## Directions:
• 1. Return the part of the passage on the particle competitive-cooperative model that begins at the words "For example, in" and stops after the words "the particle competitive-cooperative model.", copied word for word.
• 2. Resume the passage on the particle competitive-cooperative model, picking up right after its final sentence.

It is noteworthy to reinforce that the mapping between the probabilities of N(t) and \(\bar{\mathbf{N}}(t)\) is not bijective: in this special simple case that we are studying, we did not have distinct N(t) that could generate \(\bar{\mathbf{N}}(t)\), but as t increases, this is likely to happen quite frequently. This process is repeated for a sufficiently large t or until the system converges to a quasi-stationary state \(\bar{\mathbf{N}}(t)\). A detailed look at the system’s behavior that we have derived suggests that (10.19) holds for every t ≥ 1, and particles 1 and 2 will visit vertex 3 with period 2. Hence, this shows the overlapping nature of vertex 3, as it can be naturally stated only by the topological structure of the graph. Ideally, for networks with presence of distinct classes, \(\bar{\mathbf{N}}(t)\) varies as we iterate the dynamical system. We can then check the most probable classification of each of the vertices by looking at the domination levels of those particles with highest probability \(P\left (\bar{\mathbf{N}}\right )\) in the corresponding rows of each vertex.

For example, in Ref. [11], a simulation is performed to illustrate that the theoretical results really approximate the empirical behavior of the stochastic competitive model for a large number of independent runs of the algorithm. In addition, extensive numerical analyses are conducted to show the good performance of the particle competitive-cooperative model.

10.4 Numerical Analysis of the Model

In this section, we present simulation results in order to show the effectiveness of the semi-supervised particle competitive-cooperative model.

10.4.1 Simulation on a Synthetic Data Set

Here, we investigate the performance of the algorithm when applied to a network consisted of V = 15 vertices split into 3 unbalanced communities, as depicted in Fig. 10.4. K = 3 particles are inserted into the network at the initial positions p(0) = [2 8 15], meaning the first particle (representing the red or “circle” class) starts at vertex 2, the second particle (representing the blue or “square” class) starts at vertex 8, and the third particle (representing the green or “triangle” class) starts at vertex 15. All the remaining vertices in the network are initially unlabeled (in the figure, they are colored for the sake of easily identifying the classes). The competitive system is iterated until t = 1, 000 and the predicted label for each of the unlabeled vertices is given by the particle’s label that is imposing the highest domination level. Figure 10.5a–c show the evolutional behavior of the domination levels imposed by the three particles on the red or “circle” class, the blue or “square” class, and the green or “triangle” class, respectively. Specifically, from Fig. 10.5a, we can verify that red or “circle” particle dominates vertices 1–4 (red or “circle” class), due to the fact that the average domination level on these vertices approaches 1, whereas the average domination levels of the other two rival particles decay to 0. Considering Fig. 10.5b, c, we can use the same logic to confirm that the blue or “square” particle completely dominates the vertices 5–10 (blue or “square” class) and the green or “triangle” particle dominates vertices 11–15 (green or “triangle” class).

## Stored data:

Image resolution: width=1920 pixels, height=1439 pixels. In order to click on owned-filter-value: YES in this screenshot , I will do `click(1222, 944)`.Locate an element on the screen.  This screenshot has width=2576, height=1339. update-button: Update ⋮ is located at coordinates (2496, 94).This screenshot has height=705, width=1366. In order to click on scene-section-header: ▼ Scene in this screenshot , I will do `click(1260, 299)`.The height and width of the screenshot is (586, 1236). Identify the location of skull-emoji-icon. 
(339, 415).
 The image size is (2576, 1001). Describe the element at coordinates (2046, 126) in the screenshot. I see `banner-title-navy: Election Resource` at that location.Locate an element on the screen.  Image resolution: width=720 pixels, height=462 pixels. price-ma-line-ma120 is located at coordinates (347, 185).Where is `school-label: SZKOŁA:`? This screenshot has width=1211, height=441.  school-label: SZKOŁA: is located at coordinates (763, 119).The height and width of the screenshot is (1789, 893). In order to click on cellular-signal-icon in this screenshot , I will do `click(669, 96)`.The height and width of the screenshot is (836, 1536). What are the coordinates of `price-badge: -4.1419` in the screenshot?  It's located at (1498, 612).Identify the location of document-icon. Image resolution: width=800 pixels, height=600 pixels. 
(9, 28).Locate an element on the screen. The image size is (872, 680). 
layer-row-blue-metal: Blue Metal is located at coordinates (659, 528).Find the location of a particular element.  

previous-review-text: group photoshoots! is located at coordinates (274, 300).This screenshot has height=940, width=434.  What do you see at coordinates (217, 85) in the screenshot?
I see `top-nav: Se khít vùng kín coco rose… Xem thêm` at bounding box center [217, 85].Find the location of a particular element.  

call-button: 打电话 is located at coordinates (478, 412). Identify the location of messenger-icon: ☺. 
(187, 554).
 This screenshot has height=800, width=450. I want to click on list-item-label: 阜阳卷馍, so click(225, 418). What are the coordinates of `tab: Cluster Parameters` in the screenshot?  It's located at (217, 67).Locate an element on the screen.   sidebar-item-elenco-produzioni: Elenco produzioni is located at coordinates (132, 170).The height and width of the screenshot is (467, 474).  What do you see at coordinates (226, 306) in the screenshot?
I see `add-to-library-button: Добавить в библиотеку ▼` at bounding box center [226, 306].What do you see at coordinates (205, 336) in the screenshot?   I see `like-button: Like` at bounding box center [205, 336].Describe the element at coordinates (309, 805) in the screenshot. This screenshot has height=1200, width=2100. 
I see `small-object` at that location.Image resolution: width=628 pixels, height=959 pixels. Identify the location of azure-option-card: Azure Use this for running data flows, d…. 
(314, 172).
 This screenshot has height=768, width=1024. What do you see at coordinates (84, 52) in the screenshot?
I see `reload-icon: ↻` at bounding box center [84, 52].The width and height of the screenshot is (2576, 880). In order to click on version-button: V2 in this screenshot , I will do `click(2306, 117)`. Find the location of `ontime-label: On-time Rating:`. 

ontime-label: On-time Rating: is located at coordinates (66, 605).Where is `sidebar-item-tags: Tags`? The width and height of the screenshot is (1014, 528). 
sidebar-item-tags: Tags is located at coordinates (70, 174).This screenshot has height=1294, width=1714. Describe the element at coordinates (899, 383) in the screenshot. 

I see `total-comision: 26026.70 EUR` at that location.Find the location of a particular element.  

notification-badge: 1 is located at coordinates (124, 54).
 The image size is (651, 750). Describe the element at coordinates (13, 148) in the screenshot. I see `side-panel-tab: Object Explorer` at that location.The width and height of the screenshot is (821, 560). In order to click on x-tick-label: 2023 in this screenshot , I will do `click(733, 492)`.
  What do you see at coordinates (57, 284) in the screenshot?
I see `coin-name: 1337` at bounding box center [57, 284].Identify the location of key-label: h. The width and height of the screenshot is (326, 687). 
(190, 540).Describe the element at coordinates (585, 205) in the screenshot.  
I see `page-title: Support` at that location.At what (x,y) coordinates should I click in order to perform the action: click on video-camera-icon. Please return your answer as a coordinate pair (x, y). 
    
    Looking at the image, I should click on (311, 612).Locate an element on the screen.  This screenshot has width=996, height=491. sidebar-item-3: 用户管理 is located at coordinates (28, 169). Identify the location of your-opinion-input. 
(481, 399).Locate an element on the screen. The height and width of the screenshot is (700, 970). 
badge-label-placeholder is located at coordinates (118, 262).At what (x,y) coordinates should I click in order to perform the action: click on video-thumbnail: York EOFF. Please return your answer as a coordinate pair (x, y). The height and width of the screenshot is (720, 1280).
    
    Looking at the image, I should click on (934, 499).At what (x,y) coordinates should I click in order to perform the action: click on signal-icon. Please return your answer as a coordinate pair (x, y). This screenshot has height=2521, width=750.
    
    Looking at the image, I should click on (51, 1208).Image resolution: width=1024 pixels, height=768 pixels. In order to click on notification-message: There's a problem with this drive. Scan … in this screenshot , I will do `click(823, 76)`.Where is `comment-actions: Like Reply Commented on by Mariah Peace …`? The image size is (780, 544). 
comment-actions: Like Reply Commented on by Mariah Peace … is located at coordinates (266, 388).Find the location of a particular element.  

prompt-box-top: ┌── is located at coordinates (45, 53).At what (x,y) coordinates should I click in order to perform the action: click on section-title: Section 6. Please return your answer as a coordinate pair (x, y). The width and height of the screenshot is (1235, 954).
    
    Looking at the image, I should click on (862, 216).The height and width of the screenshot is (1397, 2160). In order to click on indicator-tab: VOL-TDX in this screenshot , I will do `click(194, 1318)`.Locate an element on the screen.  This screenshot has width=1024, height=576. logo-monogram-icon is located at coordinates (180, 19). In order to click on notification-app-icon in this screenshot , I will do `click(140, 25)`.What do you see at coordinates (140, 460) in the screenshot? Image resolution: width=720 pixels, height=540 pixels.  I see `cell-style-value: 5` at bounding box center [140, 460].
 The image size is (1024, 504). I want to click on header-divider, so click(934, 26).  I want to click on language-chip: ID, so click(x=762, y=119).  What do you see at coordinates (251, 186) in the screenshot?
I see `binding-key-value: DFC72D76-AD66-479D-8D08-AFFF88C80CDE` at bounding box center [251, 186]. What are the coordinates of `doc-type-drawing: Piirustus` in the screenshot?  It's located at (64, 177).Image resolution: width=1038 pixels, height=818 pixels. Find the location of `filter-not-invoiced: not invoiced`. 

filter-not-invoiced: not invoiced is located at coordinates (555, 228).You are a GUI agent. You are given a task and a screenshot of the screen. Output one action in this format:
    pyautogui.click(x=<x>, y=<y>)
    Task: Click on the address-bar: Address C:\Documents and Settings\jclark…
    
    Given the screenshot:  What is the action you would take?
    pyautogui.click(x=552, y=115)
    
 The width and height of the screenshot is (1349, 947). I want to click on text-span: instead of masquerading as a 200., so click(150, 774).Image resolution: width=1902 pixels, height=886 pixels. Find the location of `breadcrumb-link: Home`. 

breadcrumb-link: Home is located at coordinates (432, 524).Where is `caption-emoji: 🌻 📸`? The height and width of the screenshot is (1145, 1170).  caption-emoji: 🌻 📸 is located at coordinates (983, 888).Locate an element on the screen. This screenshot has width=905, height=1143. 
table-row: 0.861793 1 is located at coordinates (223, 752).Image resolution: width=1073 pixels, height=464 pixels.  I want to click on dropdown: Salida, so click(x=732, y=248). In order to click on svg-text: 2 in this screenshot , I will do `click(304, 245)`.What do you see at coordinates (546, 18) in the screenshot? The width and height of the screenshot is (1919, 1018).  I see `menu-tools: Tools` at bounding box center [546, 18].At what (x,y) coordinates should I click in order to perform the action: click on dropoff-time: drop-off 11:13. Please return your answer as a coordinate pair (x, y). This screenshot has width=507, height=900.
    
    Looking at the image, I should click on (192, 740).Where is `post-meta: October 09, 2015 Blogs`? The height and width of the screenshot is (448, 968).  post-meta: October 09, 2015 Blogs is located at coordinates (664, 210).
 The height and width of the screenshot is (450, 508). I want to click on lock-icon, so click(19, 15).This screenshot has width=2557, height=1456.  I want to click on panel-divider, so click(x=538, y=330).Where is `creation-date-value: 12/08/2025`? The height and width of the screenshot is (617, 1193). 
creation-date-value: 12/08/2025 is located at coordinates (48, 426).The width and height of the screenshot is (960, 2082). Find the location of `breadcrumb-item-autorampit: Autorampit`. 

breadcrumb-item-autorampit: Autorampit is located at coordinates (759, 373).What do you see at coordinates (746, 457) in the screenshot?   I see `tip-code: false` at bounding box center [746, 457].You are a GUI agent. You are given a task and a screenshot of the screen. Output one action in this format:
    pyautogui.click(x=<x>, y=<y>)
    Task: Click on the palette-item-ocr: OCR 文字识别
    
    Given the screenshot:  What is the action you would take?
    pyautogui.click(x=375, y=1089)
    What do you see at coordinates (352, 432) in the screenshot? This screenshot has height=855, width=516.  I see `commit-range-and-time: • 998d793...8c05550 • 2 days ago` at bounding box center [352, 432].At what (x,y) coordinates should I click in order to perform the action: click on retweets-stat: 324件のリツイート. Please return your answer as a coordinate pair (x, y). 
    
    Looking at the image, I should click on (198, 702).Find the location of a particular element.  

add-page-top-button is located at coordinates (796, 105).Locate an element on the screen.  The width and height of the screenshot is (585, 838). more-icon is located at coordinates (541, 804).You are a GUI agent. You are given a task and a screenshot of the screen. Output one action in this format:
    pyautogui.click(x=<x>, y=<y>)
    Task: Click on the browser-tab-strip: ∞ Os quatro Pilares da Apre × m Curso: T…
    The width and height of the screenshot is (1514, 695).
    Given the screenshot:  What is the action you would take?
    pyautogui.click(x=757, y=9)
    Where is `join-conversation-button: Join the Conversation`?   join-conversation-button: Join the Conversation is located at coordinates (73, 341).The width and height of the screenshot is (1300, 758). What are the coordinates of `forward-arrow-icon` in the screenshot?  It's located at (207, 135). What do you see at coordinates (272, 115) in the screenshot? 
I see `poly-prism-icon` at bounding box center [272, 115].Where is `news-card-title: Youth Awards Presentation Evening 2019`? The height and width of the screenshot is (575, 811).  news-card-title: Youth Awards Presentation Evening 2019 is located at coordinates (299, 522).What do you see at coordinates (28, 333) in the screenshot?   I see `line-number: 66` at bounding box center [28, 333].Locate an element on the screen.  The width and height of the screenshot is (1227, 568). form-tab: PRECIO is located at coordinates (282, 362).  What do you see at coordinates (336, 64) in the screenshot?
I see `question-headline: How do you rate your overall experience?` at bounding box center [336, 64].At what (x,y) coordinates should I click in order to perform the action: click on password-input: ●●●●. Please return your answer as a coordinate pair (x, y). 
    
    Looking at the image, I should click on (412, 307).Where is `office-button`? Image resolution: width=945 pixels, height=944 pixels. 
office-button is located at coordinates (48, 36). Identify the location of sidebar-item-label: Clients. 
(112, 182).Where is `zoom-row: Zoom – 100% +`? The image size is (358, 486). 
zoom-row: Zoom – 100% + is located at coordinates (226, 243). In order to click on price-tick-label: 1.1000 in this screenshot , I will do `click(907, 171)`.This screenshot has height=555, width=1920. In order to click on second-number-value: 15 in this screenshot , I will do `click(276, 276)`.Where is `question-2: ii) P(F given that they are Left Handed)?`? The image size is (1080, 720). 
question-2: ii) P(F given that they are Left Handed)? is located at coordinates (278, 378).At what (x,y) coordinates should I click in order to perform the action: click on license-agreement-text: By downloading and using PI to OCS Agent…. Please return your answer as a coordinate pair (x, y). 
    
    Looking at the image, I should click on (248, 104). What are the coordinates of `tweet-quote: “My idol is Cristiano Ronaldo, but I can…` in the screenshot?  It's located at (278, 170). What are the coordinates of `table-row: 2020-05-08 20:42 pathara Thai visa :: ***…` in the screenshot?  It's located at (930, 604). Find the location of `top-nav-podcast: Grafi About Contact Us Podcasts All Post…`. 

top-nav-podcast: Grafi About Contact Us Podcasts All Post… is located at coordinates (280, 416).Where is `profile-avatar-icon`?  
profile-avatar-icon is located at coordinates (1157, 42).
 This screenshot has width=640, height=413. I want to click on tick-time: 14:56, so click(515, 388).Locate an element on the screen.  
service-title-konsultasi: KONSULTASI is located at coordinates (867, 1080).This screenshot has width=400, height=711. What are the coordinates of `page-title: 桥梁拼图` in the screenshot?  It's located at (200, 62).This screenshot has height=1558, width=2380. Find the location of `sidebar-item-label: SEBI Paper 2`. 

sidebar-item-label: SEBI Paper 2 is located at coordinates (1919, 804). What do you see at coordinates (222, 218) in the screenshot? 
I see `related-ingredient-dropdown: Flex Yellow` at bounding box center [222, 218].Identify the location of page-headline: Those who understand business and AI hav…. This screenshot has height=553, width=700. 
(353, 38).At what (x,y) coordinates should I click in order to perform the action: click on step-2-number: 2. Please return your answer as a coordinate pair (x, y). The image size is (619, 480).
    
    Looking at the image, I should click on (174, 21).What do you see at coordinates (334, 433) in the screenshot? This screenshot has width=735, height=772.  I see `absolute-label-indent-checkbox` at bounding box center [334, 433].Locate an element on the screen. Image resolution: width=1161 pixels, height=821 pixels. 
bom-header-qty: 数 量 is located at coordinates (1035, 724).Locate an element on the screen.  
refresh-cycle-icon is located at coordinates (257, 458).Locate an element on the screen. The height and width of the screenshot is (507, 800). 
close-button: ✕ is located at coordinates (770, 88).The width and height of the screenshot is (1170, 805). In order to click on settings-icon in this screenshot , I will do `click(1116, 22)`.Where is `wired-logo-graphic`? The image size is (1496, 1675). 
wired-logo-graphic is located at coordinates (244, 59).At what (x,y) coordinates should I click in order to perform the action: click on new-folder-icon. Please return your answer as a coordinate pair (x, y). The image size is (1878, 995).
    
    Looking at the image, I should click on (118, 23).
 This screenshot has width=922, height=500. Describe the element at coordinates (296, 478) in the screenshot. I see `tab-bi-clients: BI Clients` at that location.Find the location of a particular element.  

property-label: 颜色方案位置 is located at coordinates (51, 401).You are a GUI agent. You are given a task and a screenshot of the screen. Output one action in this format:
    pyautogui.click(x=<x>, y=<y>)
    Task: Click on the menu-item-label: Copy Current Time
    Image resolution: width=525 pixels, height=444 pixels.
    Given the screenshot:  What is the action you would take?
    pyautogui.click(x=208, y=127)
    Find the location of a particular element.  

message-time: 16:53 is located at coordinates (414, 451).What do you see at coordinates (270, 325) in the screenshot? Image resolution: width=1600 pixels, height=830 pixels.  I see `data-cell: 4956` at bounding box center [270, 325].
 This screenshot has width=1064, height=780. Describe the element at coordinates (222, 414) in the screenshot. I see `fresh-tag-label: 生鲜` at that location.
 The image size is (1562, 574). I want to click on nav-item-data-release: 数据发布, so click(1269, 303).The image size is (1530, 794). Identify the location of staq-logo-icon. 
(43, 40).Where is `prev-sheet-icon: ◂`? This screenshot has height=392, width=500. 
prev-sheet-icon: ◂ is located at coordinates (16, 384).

## Answers to the problems:
• 1.
For example, in Ref. [11], a simulation is performed to illustrate that the theoretical results really approximate the empirical behavior of the stochastic competitive model for a large number of independent runs of the algorithm. In addition, extensive numerical analyses are conducted to show the good performance of the particle competitive-cooperative model.

• 2.
Fig. 10.4
figure 4

A simple networked data set. The red or “circle” class is composed by vertices 1–4, the blue or “square” class comprises the vertices 5–10, and the green or “triangle” class encompasses the vertices 11–15. Initially, only the vertices 2 (red or “circle” particle), 8 (blue or “square” particle), and 15 (green or “triangle” particle) are labeled

Fig. 10.5
figure 5

Evolutional behavior of the average domination level imposed by the 3 particles on the existing classes in the network. (a) Red or “circle” class (vertices 1–4). (b) Blue or “square” class (vertices 5–10). (c) Green or “triangle” class (vertices 11–15)

10.4.2 Simulations on Real-World Data Sets

In this section, computer simulations on real-world data sets gathered from the UCI Machine Learning Repository are presented. A brief meta-information of the 14 real-world data sets that are going to be studied here is supplied in Table 10.1. For a detailed description, refer to [7].

Table 10.1 Brief meta-information of the UCI data sets

With respect to the experimental setup, for each data set, 10 examples are randomly selected to compose the labeled set and the labels of the remainder of the examples are dropped. The labeled set is formed in such a way that each class has at least a labeled example. It is worth observing that in a semi-supervised learning task, the quantity of labeled examples is often too few to afford a valid cross validation, and therefore hold-out tests are usually used for the evaluation process. Also, for the purpose of comparing the performance of different algorithms, we use two competitive semi-supervised data classification techniques : Transductive SVM (TSVM) and low density separation (LDS). For a description and the default parameters used, one can refer to [5].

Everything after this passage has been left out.